__ASSIGNMENT__. Give the entries again, precisely as they were written.

:::

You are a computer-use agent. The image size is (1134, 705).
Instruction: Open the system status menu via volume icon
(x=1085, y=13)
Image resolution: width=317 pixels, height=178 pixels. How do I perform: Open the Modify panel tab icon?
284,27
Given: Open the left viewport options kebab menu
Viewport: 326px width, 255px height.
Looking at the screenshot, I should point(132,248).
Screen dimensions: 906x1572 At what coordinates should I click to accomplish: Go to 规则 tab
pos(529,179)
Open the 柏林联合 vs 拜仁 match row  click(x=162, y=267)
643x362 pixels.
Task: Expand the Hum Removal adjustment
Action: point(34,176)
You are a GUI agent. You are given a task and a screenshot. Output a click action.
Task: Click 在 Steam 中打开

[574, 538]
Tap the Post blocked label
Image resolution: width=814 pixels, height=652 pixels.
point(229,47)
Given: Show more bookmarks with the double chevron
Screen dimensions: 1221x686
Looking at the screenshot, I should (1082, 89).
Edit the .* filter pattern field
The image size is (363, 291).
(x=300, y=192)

:::

__SOLUTION FOR THIS PROBLEM__.
You are a computer-use agent. The image size is (1134, 705).
Instruction: Open the system status menu via volume icon
(x=1085, y=13)
Image resolution: width=317 pixels, height=178 pixels. How do I perform: Open the Modify panel tab icon?
284,27
Given: Open the left viewport options kebab menu
Viewport: 326px width, 255px height.
Looking at the screenshot, I should point(132,248).
Screen dimensions: 906x1572 At what coordinates should I click to accomplish: Go to 规则 tab
pos(529,179)
Open the 柏林联合 vs 拜仁 match row  click(x=162, y=267)
643x362 pixels.
Task: Expand the Hum Removal adjustment
Action: point(34,176)
You are a GUI agent. You are given a task and a screenshot. Output a click action.
Task: Click 在 Steam 中打开

[574, 538]
Tap the Post blocked label
Image resolution: width=814 pixels, height=652 pixels.
point(229,47)
Given: Show more bookmarks with the double chevron
Screen dimensions: 1221x686
Looking at the screenshot, I should (1082, 89).
Edit the .* filter pattern field
The image size is (363, 291).
(x=300, y=192)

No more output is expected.